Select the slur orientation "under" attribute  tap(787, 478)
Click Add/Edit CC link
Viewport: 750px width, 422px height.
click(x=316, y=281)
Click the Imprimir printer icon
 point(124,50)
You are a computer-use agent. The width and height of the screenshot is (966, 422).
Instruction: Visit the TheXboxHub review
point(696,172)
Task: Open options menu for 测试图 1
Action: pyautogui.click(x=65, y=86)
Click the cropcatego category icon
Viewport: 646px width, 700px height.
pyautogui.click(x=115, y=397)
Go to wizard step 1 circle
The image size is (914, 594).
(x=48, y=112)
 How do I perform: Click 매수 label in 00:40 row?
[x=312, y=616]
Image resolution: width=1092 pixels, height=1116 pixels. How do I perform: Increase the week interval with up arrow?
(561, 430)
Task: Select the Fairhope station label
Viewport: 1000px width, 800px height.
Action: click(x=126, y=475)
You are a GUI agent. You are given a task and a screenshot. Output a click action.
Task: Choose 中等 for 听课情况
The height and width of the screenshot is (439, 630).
..........
> _Description of the task_:
Beginning with the line that contains "How do I perform: Click", return every line through the end of the data above, exactly as written.

> _Solution to this task_:
 How do I perform: Click 매수 label in 00:40 row?
[x=312, y=616]
Image resolution: width=1092 pixels, height=1116 pixels. How do I perform: Increase the week interval with up arrow?
(561, 430)
Task: Select the Fairhope station label
Viewport: 1000px width, 800px height.
Action: click(x=126, y=475)
You are a GUI agent. You are given a task and a screenshot. Output a click action.
Task: Choose 中等 for 听课情况
The height and width of the screenshot is (439, 630).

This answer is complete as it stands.